::: SELECTED EXCERPT :::

This participant was a 24-year old graduate student who participated in approximately 7 hours of exercise each week, consisting of dancing, running, and weight training. She presented with a normal BMI of 19.7 kg/m2 and percent body fat of 22.7%; however, at the start of the intervention, she had not had menses for three months, and her menstrual history revealed multiple extended episodes of amenorrhea (Table 1). Menarche occurred at 13 years of age. At age 16, she experienced an 8-month episode of amenorrhea. After she resumed menses, she had regular cycles until the age of 21 years when she experienced a prolonged episode of amenorrhea for 2.5 years that she associated with low food intake, stress, and excessive exercise. During this time of amenorrhea, she weighed 43 kg but gained about 10 kg to bring her to the weight of 53.8 kg which was measured at the baseline period of this report. Ten months prior to starting this study, she resumed sporadic menses, reporting 5 cycles during those months. Menstrual disturbances were still present, however, as confirmed by self-reported long cycles and suppressed concentrations of E1G and PdG measured at baseline.

The participant presented with an elevated but not clinical dietary cognitive restraint score of 12 and scores that were above normal for college-aged women and within the range for eating disorder patients for the following four subscales of the EDI-2: ineffectiveness, perfectionism, interpersonal distrust, and interoceptive awareness [17] (Table 2). The baseline semi-structured psychological interview revealed that Participant 2 had a history of clinical diagnosis of anorexia nervosa and although she no longer met criteria for a clinical eating disorder, she continued to have associated characteristics such as perfectionism, social anxiety and reservations about trusting others.

Changes in energy status

The participant was instructed to gradually increase daily dietary intake by 400 kcal/day (1,674 kJ/day), representing an increase of 27% above her baseline energy requirements (TEE) and a target caloric intake of 1,900 kcal/day (7,950 kJ/day). Her caloric intake increased from 1,482 kcal/day (6,201 kJ/day) at baseline to an average intake of 1,917 kcal/day (8,021 kJ/day) for the first six months of the study. During the latter 6 months, an average intake of 1,838 kcal/day (7,690 kJ/day) was observed. Exercise volume ranged from 3 to 7 hr/wk during the intervention with the exception of one month during which 10 hours of purposeful EEE were reported. Weekly EEE averaged 237 kcal/day (992 kJ/day) with a range of 30 to 508 kcal/day (126–2,125 kJ/day).

The participant gradually gained weight for the first 6 months of the intervention such that by month 6, her weight had increased by 2.4 kg. After 12 months, the total weight gain was 2.8 kg, indicating that her weight remained relatively stable during the last 6 months of the study. Coinciding with this increase in weight, BMI increased from 19.7 kg/m2 to 20.7 kg/m2, and fat mass steadily increased with a total gain of 2.2 kg (17.5% increase). Interestingly, lean mass decreased 1.4 kg (−3.3%) after 12 months which primarily occurred during the last 6 months of the study. Leptin concentrations increased during the study (279.8% increase) (Table 3). Improvement in energy status was demonstrated by an increase in REE from 28.1 kcal/day/kg LBM (117.6 kJ/day/kg LBM) to 32.8 kcal/day/kg LBM (137.2 kJ/day/kg LBM) at the completion of the study which coincided with an increase in the REE/pREE ratio from 0.87 to 0.94. Further evidence for this improved energy state was an increase in TT3 (31.2%) and a decrease in ghrelin (−12.1%) (Table 3).

:::

From the case description above, list the EDI-2 subscales on which the participant's scores were above normal for college-aged women and within the range for eating disorder patients.

::: EXTRACTED INFORMATION :::

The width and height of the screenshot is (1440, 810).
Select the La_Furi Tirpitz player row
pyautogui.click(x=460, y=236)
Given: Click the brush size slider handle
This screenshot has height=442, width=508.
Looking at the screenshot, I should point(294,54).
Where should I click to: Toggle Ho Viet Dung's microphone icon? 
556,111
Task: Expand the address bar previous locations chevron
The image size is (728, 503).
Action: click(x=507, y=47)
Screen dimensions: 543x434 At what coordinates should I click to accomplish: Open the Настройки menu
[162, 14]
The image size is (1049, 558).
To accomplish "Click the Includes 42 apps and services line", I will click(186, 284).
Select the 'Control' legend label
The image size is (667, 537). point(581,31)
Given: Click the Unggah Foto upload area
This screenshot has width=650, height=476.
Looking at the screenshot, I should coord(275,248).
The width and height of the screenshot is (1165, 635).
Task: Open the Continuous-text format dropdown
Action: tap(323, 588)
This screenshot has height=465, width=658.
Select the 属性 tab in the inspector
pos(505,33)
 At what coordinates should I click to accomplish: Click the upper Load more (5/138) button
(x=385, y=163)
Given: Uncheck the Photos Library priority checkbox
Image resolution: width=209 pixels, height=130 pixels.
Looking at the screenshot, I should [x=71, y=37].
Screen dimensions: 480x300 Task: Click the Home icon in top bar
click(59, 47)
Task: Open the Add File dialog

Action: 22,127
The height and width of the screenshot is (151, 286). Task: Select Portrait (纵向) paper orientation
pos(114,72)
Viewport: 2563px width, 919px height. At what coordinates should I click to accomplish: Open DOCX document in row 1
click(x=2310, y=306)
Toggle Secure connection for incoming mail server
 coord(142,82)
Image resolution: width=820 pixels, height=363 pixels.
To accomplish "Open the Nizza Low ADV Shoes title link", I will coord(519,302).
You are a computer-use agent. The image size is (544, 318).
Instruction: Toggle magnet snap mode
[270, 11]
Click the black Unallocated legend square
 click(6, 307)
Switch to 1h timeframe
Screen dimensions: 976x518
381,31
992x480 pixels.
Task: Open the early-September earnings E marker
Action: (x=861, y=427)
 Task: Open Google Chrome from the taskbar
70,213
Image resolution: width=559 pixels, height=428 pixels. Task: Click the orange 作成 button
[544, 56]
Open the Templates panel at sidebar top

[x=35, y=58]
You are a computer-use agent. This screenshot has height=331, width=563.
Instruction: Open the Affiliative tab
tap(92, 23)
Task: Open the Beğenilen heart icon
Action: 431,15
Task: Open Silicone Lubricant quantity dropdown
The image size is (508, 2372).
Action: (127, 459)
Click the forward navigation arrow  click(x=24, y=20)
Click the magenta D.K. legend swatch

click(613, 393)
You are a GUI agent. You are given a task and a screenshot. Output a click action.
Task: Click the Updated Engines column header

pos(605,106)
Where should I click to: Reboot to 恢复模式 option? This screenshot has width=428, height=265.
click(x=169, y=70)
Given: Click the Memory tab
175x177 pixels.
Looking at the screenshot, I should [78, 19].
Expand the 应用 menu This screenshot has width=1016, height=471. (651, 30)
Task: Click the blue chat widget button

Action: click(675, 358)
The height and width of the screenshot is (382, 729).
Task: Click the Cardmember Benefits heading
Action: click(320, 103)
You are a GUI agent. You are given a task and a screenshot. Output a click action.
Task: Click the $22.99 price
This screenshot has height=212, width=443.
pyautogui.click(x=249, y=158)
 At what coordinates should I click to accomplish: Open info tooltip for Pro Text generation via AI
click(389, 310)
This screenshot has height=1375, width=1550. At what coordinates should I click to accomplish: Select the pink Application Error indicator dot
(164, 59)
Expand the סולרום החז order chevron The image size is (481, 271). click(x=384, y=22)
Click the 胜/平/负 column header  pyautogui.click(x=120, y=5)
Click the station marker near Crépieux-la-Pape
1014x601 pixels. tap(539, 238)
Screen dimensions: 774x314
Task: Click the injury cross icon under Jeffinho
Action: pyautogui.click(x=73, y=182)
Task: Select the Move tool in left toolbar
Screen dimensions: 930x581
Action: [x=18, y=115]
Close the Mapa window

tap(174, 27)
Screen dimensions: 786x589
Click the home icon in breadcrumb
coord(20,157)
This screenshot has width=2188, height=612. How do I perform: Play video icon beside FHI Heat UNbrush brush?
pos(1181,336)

:::

*FINISHED EXERCISE*:
Ineffectiveness, perfectionism, interpersonal distrust, interoceptive awareness